Historians still debate over the exact dates and locations of the famous Cry of Bonifacio. This historic event was the day when 1,000 Katipuneros gathered together and tore up their cedulas in a collective gesture of defiance that marked the start of the Philippine Revolution.
Those who were influenced by the bestselling History of the Filipino People by Teodoro Agoncillo are convinced that Andres Bonifacio’s famous Cry of Balintawak did not take place in Balintawak but in so many kilometers away in Pugad Lawin near Balara as the gospel truth. However, for some historians like National Artist Nick Joaquin believed that the “Cry” took place at Balintawak in Caloocan.

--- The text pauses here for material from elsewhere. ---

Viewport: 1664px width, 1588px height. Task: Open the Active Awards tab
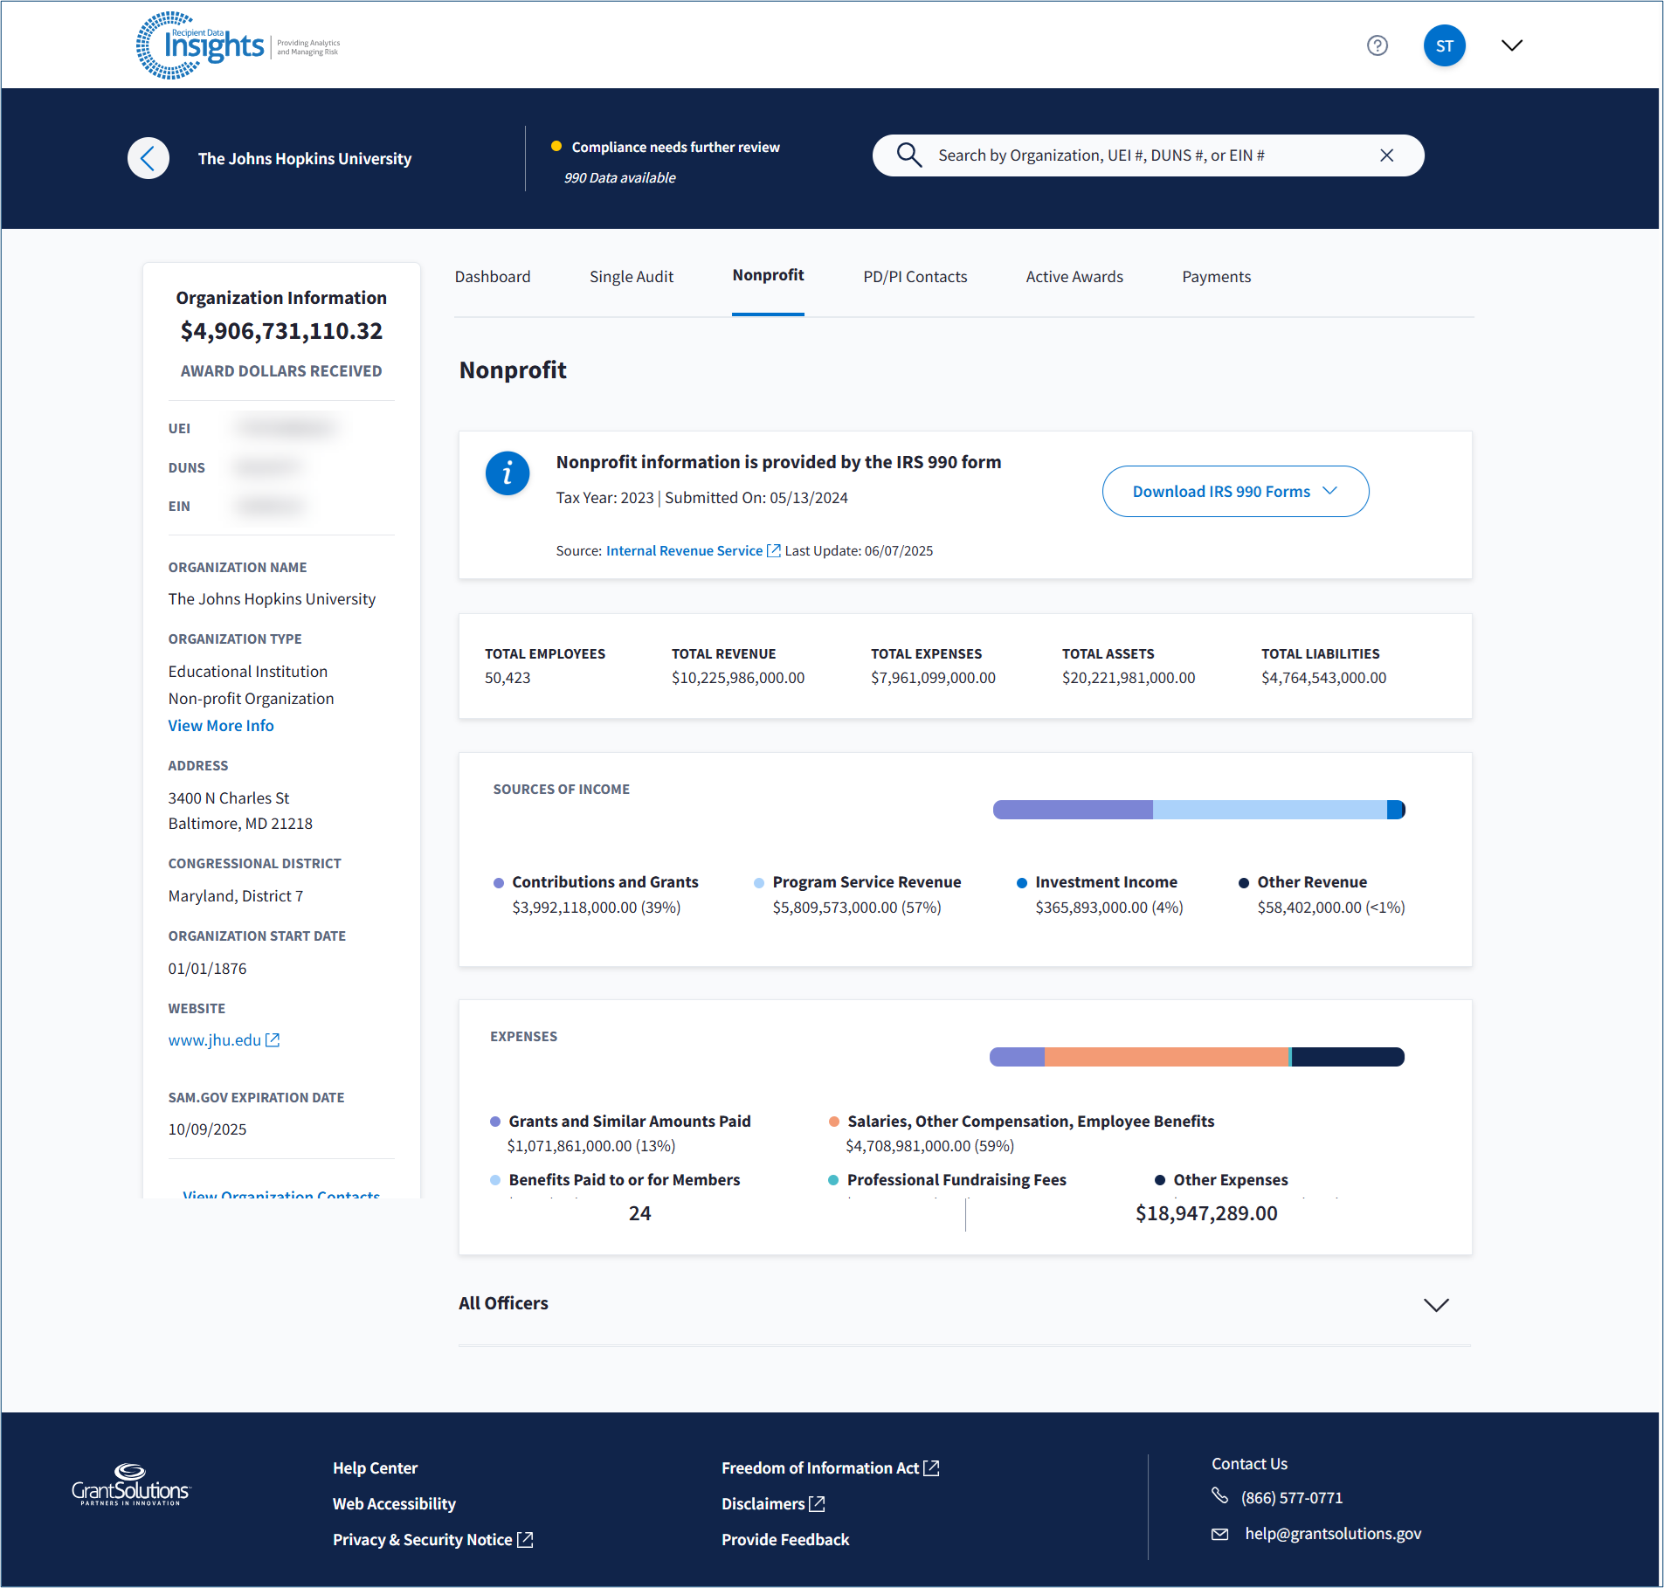point(1074,277)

The venue for this historic event, aside from Balintawak and Pugad Lawin, can also be in Kangkong, Bahay Toro, Pasong Tamo, etc., etc. Also, the date of the historic event is equally confusing. History books have presented varying dates claiming that the “Cry” occurred from the days on or between 20th to the 26th of August 1896.
According to Ambeth Ocampo, all these conflicting accounts are reminiscences of participants involved in the Philippine Revolution of 1896 written or orally transmitted in the 1920s and 1930s. These accounts came from first hand experiences of Pio Valenzuela, Gregoria de Jesus, Julio Nakpil, and Santiago Alvarez.

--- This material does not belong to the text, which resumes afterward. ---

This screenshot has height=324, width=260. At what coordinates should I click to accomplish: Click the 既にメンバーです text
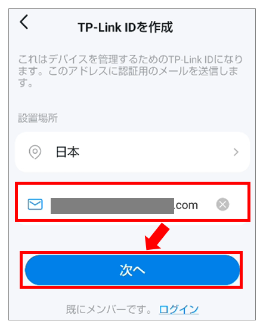109,309
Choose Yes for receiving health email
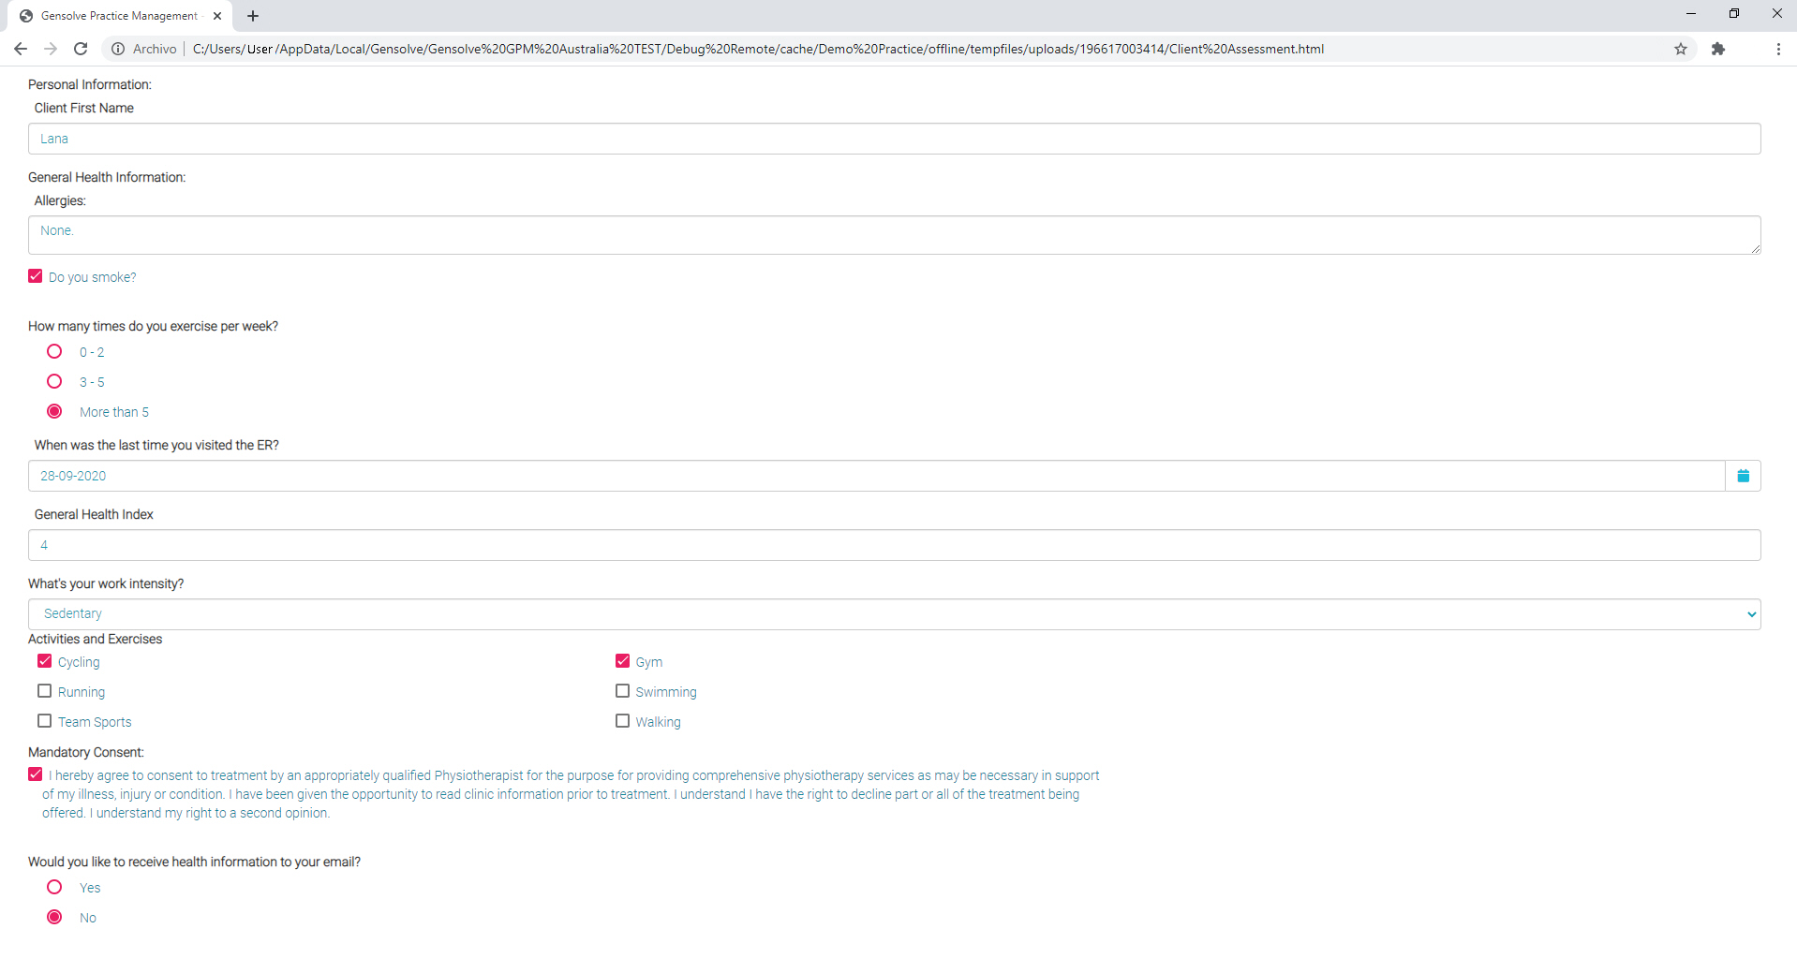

Perhaps this has resulted to several monuments erected in different sites to commemorate the Cry of Bonifacio.
The first known monument that was unveiled at the site where the “Cry of Balintawak” was believed to have taken place -Balintawak. The statue was given the titled “Ala-ala ng bayang Filipino sa mga Bayani ng ‘96”(Memorial of the Filipino Nation to the Heroes of ’96). This statute has been moved in front of Vinzons Hall in the University of the Philippines.
Another monument was erected in Caloocan. This bronze masterpiece was painstakingly researched by National Artist Guillermo Tolentino and it is popularly referred to as the Monumento.
A small plaza commemorating the Cry of Pugad Lawin stands in the middle of a crowded residential area in Barangay Toro, Project 8, Quezon City. This tableau depicting Katipuneros in their defiant act of tearing their cedulas was commissioned by National Artist Napoleon Abueva.
Regardless of this controversy, it remains clear from various first hand accounts that the gathering of men and women with the common desire to be free did take place. This Cry of Bonifacio is an outright symbol of the revolution against the Spanish oppressors.